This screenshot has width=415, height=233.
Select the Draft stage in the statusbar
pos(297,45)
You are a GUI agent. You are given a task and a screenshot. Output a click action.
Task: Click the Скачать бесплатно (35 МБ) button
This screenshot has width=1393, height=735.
------------------------------
What the exercise asks:
Your reply should consist of one number: how many lines of the material above include the word "height".

Reply to the task:
2